The isolation of this new human retrovirus (at the time known as LAV, lymphoadenopathy-associated virus) was first reported and published in May 1983. In this first report we described that LAV could be propagated on peripheral blood mononuclear cells and on cord blood lymphocytes. We also described the viral protein p25, and importantly we determined that there was no, or weak, cross-reactivity with HTLV-1 proteins, indicating that we were dealing with a new human virus. In the same report we demonstrated the presence of antibodies against LAV in a second patient affected by AIDS. The report of the virus was, however, just the beginning.
The isolation of the virus was not sufficient, however, to convince the scientific community of the implication of the virus in AIDS. It was, therefore, essential to further characterize the virus and establish a clear link between the virus and the disease to persuade the scientific community and the relevant authorities that the newly isolated virus was the etiological agent responsible for the emerging epidemic. In 1983, we decided to immediately halt all other research projects which were ongoing in the laboratory (including determining whether MMTV sequences could be associated with breast cancer—a hypothesis still valid today) and to mobilize a network of efficient collaborations with clinicians, immunologists, and molecular biologists. In order to determine whether this newly isolated virus was truly responsible for the disease affecting AIDS patients, we quickly developed a serological test to perform sero-epidemiological studies. Crucially this same test was subsequently used as a diagnostic tool for blood testing. The development of the diagnostic test was made possible by a strong and efficient partnership with the private sector, namely Sanofi Pasteur.
Isolation of a T-lymphotropic retrovirus from a patient at risk for acquired immune deficiency syndrome (AIDS). Barré-Sinoussi F, et al. Science. 1983.Maybe the university’s writer is correct, maybe the discovery of HIV was dependent on experiments on chimpanzees, monkeys, and mice, but dates and statements from people who were there at the time strongly suggest otherwise.

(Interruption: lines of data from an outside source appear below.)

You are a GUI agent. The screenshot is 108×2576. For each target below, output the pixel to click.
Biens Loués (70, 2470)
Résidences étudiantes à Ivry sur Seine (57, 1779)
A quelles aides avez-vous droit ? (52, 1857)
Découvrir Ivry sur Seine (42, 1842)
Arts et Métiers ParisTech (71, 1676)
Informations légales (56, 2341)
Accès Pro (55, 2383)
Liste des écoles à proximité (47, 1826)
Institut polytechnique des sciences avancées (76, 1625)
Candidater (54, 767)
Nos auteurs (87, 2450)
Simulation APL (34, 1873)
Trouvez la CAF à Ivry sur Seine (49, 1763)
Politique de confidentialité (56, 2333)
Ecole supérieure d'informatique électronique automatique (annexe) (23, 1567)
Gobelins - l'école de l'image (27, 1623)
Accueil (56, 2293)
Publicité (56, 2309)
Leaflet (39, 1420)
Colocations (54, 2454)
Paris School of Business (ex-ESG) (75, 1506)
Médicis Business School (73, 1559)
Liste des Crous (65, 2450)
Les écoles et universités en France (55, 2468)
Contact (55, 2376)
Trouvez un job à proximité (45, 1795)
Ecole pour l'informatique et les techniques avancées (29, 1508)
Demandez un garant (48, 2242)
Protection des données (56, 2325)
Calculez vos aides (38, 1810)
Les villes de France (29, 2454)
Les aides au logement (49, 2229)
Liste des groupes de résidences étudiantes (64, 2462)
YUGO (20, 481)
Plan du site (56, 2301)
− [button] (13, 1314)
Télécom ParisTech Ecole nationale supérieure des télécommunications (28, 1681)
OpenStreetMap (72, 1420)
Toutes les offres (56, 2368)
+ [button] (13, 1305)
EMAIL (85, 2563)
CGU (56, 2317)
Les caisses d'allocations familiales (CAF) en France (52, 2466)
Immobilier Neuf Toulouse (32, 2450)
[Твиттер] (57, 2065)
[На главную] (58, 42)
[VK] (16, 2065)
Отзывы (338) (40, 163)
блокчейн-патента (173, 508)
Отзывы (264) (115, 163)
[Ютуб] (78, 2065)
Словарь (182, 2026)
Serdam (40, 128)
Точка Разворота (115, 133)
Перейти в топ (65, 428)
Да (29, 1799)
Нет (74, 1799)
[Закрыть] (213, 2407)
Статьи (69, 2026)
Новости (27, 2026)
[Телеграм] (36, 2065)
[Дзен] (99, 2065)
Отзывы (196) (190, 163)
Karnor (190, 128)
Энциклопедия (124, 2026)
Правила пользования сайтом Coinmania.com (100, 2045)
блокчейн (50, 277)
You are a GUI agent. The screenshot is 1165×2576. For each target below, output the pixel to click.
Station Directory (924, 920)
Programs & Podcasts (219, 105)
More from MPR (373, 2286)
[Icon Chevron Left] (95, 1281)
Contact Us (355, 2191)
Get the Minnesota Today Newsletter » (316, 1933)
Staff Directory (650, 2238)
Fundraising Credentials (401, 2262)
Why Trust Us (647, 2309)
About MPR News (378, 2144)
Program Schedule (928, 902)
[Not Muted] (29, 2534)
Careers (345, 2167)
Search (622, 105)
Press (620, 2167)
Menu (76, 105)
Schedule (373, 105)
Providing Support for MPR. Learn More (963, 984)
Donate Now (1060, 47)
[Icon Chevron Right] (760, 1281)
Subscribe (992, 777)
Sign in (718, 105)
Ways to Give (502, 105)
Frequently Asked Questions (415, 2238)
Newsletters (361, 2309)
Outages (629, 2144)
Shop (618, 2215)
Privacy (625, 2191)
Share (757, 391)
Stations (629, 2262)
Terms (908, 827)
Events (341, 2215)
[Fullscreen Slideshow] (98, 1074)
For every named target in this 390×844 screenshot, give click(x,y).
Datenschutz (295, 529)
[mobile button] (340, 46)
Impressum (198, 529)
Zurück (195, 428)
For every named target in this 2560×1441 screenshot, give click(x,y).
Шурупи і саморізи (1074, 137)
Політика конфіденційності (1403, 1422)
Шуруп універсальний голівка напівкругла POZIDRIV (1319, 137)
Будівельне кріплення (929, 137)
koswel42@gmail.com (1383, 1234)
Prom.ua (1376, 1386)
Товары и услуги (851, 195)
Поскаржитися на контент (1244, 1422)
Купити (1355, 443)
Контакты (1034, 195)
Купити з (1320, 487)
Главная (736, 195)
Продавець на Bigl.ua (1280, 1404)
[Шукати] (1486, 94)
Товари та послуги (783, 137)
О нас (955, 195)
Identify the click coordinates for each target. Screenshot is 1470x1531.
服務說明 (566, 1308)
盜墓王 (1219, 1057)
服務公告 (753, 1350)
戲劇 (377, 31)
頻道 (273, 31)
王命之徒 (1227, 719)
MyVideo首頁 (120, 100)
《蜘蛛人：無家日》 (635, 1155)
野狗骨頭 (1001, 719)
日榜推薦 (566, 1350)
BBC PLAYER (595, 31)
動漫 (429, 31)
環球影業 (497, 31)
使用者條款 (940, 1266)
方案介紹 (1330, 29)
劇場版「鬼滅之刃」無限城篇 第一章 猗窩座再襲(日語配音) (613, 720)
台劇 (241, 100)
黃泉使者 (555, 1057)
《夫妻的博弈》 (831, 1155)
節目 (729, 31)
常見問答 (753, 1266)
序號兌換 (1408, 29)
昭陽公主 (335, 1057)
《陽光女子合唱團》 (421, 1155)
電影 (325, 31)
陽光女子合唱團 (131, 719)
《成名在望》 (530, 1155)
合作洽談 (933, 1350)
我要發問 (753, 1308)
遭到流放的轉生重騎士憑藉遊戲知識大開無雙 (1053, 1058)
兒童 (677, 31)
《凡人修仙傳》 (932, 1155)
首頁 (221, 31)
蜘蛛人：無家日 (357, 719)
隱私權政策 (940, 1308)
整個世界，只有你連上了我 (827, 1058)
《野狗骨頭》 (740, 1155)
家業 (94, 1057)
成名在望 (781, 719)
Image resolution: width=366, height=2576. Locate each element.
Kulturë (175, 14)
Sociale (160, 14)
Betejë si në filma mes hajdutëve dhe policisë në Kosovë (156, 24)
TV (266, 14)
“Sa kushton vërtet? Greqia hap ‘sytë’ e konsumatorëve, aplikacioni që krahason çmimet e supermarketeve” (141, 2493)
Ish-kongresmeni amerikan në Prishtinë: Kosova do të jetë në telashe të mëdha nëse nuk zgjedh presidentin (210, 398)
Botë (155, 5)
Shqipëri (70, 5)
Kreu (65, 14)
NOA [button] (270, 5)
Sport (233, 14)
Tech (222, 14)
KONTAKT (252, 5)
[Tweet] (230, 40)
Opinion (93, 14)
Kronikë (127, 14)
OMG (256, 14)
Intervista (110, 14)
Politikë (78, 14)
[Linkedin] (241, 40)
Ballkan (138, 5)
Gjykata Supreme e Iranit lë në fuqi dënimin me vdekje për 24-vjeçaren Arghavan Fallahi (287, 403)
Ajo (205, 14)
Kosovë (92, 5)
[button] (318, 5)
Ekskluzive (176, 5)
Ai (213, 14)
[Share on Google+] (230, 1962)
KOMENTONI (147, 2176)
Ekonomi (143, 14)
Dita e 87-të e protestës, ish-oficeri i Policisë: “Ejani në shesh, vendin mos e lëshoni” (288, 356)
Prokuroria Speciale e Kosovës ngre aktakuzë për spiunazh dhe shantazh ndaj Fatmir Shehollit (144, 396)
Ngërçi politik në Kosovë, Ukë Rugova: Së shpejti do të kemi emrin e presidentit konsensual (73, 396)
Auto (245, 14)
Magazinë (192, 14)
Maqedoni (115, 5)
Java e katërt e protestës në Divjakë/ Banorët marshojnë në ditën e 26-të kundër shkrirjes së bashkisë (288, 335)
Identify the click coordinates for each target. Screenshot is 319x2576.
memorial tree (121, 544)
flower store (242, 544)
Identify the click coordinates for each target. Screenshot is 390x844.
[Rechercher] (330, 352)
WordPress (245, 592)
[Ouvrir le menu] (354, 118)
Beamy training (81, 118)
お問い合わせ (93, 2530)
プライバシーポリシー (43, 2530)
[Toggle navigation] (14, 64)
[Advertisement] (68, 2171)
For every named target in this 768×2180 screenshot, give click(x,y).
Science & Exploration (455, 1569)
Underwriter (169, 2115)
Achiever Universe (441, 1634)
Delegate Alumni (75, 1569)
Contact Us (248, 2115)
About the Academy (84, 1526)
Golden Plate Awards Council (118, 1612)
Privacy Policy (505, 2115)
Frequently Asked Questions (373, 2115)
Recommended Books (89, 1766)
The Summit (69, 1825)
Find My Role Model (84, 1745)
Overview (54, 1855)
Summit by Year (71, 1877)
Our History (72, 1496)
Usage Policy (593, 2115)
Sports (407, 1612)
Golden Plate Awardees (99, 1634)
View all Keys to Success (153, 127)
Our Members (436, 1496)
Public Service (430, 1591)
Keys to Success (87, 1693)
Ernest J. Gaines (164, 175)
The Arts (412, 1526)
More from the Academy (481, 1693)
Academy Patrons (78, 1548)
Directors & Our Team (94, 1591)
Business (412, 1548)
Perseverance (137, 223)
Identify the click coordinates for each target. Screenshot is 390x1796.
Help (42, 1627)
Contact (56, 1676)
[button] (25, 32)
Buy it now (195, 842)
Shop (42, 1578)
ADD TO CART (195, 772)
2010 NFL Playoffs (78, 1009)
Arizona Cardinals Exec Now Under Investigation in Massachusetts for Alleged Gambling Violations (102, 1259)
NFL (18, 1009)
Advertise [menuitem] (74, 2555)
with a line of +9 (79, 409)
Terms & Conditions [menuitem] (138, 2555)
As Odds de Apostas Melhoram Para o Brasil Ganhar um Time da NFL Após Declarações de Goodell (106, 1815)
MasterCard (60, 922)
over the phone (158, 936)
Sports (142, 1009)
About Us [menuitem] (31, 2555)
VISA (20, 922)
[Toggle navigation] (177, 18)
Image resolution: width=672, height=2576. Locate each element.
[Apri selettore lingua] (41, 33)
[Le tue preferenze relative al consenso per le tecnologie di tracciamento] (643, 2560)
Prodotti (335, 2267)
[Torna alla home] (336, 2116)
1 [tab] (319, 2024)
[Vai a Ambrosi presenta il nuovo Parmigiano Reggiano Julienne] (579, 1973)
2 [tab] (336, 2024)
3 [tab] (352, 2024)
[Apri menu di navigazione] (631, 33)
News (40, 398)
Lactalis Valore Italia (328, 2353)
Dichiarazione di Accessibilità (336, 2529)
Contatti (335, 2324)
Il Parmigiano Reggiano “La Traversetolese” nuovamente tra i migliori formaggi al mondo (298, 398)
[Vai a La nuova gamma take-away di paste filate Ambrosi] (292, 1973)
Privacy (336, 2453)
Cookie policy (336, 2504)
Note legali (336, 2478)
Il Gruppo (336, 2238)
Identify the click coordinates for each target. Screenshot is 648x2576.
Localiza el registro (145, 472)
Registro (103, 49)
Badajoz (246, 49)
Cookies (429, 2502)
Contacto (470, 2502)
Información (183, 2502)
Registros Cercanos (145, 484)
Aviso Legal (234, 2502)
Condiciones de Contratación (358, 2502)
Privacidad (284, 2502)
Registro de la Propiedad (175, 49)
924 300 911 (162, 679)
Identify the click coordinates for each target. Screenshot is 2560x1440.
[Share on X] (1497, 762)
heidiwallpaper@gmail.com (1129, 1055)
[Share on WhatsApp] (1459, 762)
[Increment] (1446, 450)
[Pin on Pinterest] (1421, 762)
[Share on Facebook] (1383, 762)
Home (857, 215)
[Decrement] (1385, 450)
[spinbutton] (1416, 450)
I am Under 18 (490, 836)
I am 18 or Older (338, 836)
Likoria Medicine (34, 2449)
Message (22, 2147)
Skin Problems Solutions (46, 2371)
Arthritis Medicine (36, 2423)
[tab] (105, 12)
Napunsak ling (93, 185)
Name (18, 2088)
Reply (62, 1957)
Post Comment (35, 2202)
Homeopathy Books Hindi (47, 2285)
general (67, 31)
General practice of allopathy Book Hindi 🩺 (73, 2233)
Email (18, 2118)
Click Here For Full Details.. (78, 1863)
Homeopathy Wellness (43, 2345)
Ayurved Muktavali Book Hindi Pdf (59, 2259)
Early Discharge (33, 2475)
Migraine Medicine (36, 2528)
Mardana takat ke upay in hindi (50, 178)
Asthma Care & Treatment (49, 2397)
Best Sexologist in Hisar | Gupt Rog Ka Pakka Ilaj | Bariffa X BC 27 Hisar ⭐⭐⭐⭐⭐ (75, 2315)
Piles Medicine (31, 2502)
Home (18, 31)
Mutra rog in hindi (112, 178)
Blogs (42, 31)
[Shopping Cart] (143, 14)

A retrovirus belonging to the family of recently discovered human T-cell leukemia viruses (HTLV), but clearly distinct from each previous isolate, has been isolated from a Caucasian patient with signs and symptoms that often precede the acquired immune deficiency syndrome (AIDS). This virus is a typical type-C RNA tumor virus, buds from the cell membrane, prefers magnesium for reverse transcriptase activity, and has an internal antigen (p25) similar to HTLV p24. Antibodies from serum of this patient react with proteins from viruses of the HTLV-I subgroup, but type-specific antisera to HTLV-I do not precipitate proteins of the new isolate. The virus from this patient has been transmitted into cord blood lymphocytes, and the virus produced by these cells is similar to the original isolate. From these studies it is concluded that this virus as well as the previous HTLV isolates belong to a general family of T-lymphotropic retroviruses that are horizontally transmitted in humans and may be involved in several pathological syndromes, including AIDS.
I challenge them to provide clear relevant references for their claims. I don’t believe they can; I don’t believe they exist.